▶ Work to complete:
Copy exactly, beginning with the line holding "Image resolution: width=845" and ending with the final line of the data beneath this task; copy nothing else, and leave out every picture.

BEGIN Records to use

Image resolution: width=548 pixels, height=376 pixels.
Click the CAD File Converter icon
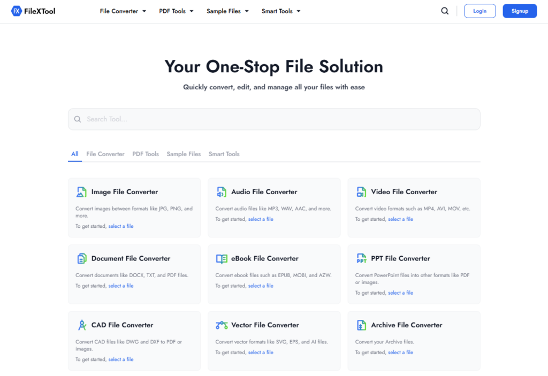tap(81, 324)
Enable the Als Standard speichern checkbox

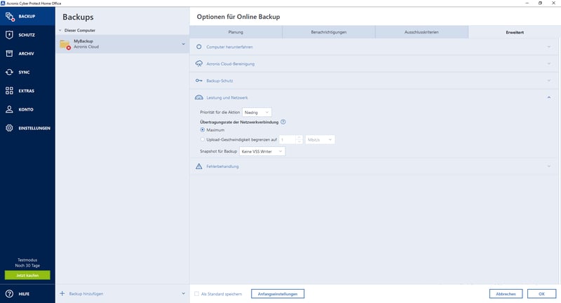pos(197,294)

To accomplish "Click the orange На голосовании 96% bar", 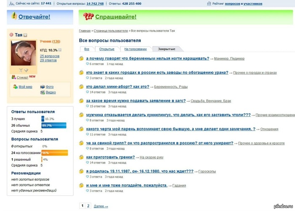I will pyautogui.click(x=54, y=153).
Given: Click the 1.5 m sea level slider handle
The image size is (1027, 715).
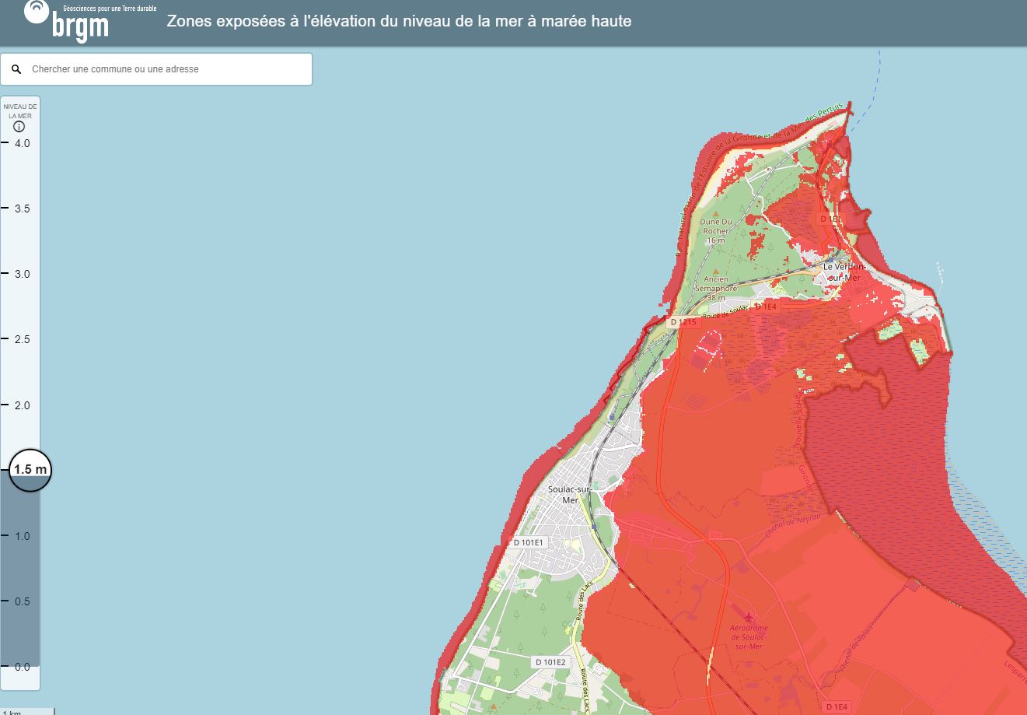Looking at the screenshot, I should coord(30,470).
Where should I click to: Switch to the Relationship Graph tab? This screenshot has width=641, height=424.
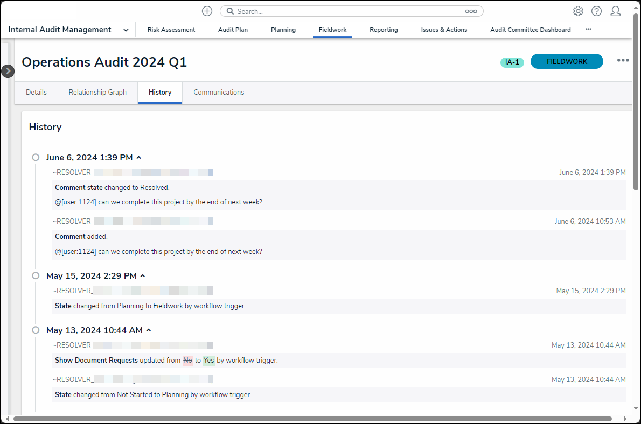pos(97,93)
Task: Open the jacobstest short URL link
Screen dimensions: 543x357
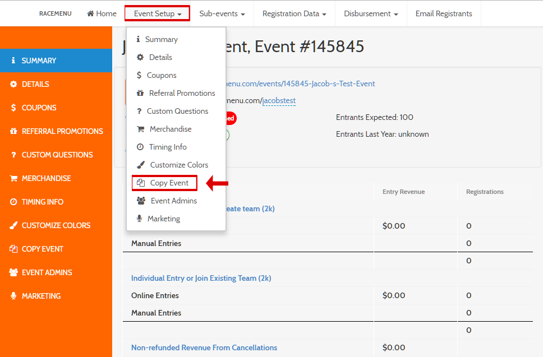Action: [279, 101]
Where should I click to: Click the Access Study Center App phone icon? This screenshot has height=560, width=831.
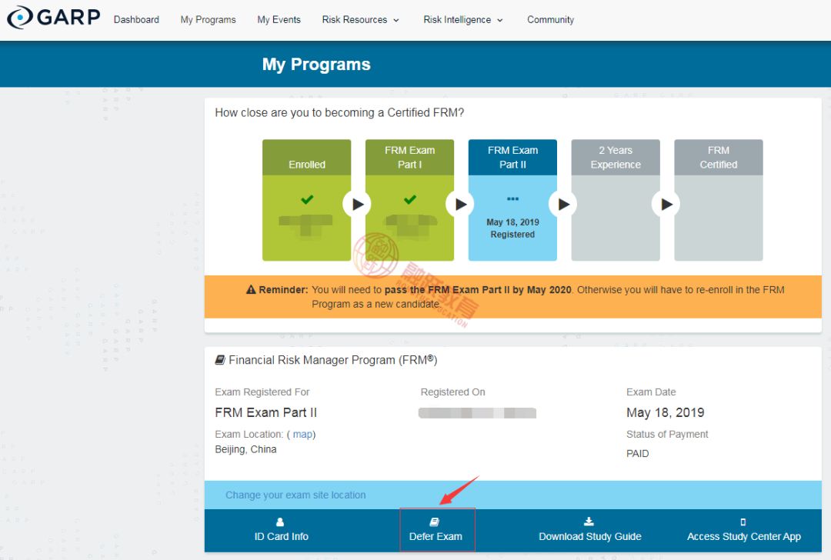coord(743,522)
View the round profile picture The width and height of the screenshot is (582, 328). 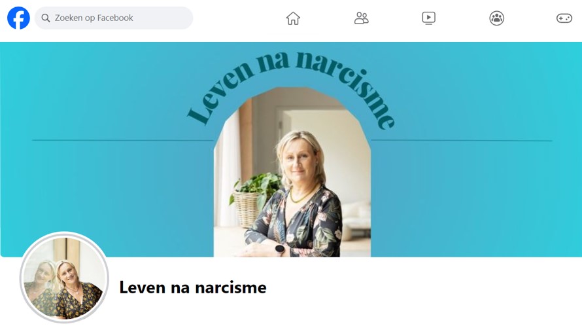(64, 278)
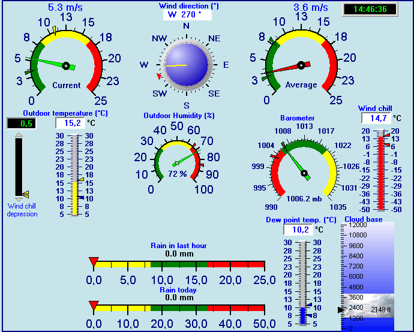Click the outdoor temperature thermometer
The height and width of the screenshot is (332, 414).
75,175
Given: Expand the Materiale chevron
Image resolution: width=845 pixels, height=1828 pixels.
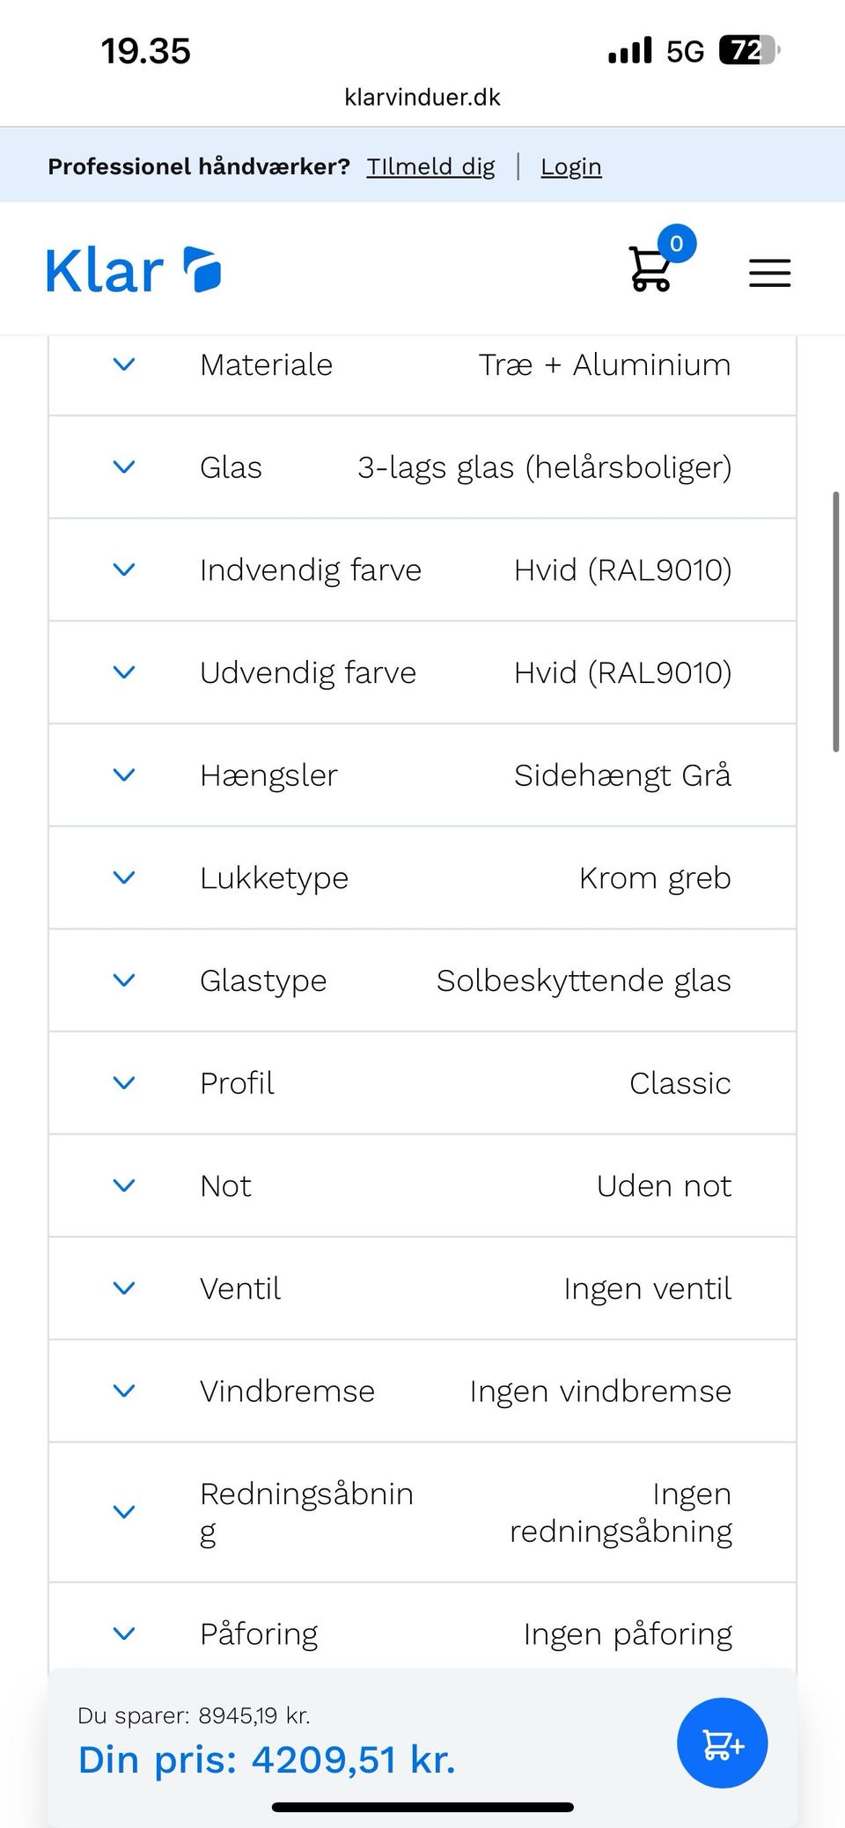Looking at the screenshot, I should [x=124, y=364].
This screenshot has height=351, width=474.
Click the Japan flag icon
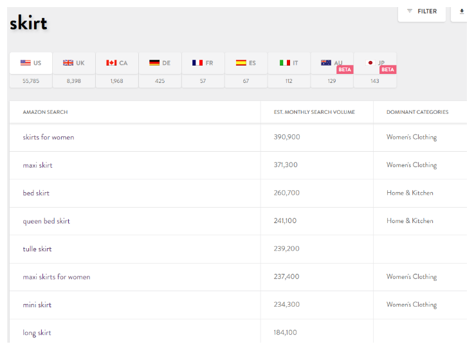tap(370, 62)
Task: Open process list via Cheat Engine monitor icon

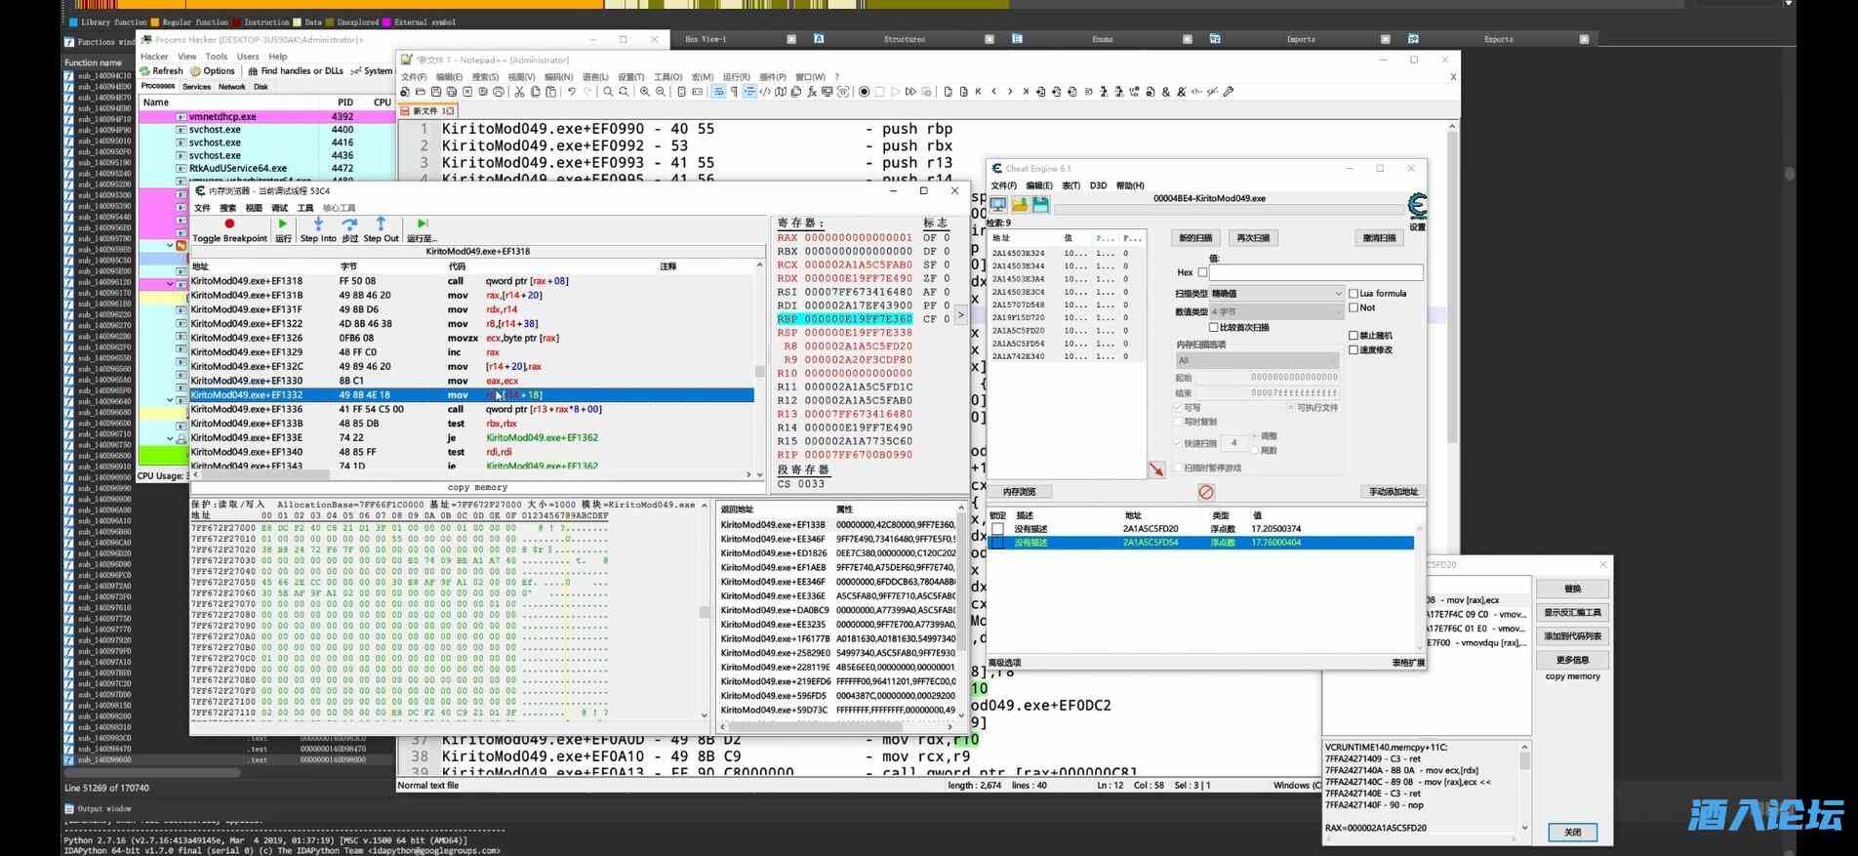Action: coord(998,204)
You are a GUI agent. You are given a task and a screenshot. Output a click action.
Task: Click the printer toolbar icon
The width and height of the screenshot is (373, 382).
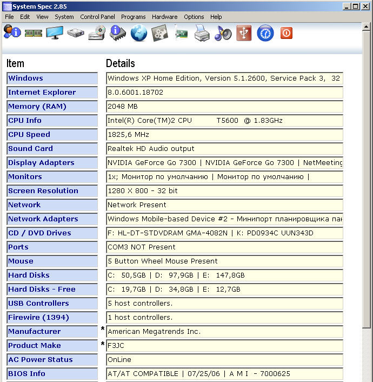(x=202, y=34)
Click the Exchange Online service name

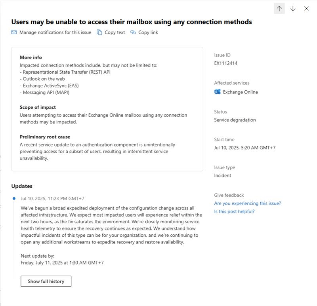(x=240, y=92)
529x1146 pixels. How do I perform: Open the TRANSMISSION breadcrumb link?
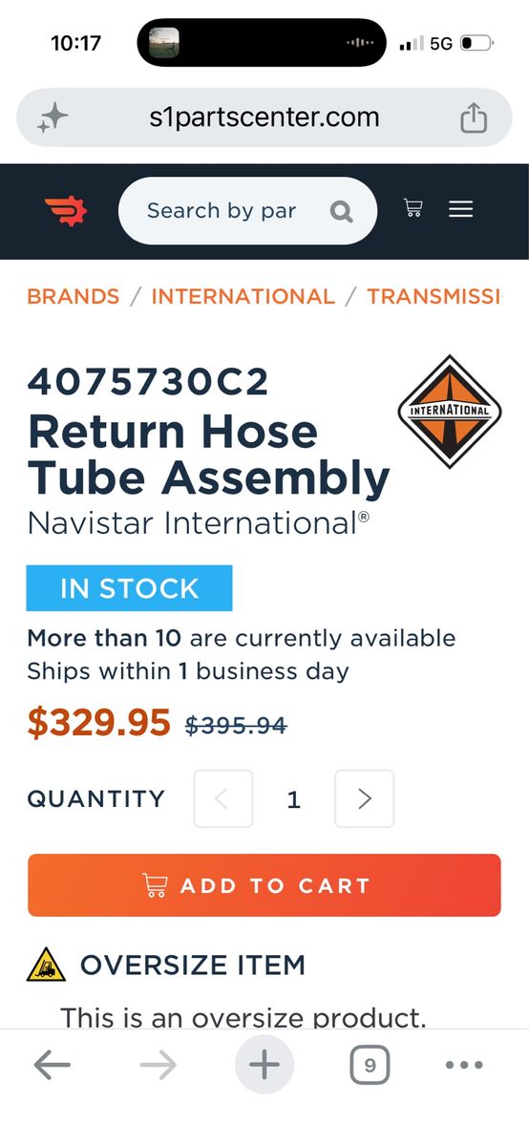434,296
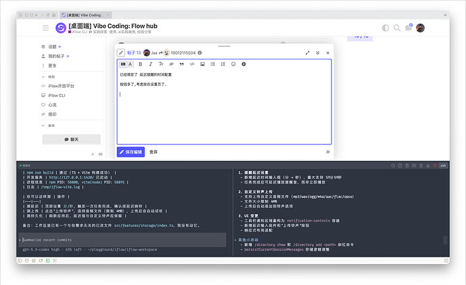Open the 我的帖子 sidebar item
The image size is (466, 285).
[57, 56]
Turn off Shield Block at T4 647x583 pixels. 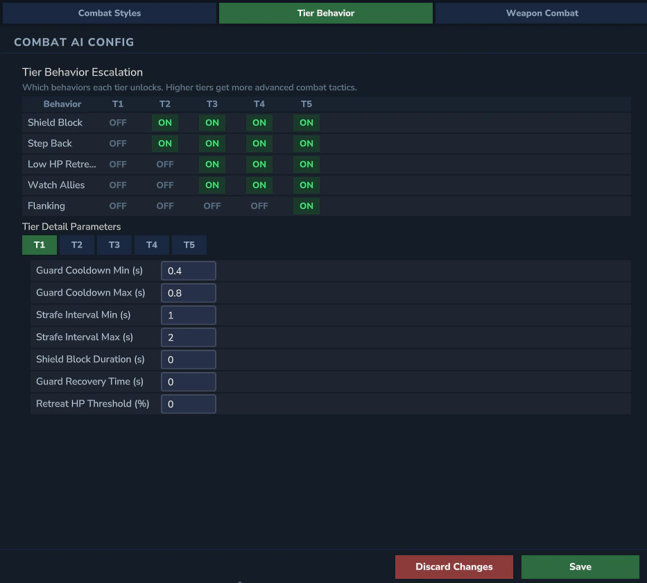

END Records to use

▶ Answer box:
Image resolution: width=845 pixels, height=1828 pixels.
Looking at the screenshot, I should [x=124, y=364].
This screenshot has height=351, width=474.
Click the Japan flag icon
tap(370, 62)
Task: Open process list via Cheat Engine monitor icon

Action: coord(998,204)
You are a GUI agent. You are given a task and a screenshot. Output a click action.
Task: Click the printer toolbar icon
The width and height of the screenshot is (373, 382).
(x=202, y=34)
Click the Exchange Online service name

(x=240, y=92)
529x1146 pixels. How do I perform: Open the TRANSMISSION breadcrumb link?
434,296
Open the 我的帖子 sidebar item
The image size is (466, 285).
[57, 56]
Turn off Shield Block at T4 647x583 pixels. 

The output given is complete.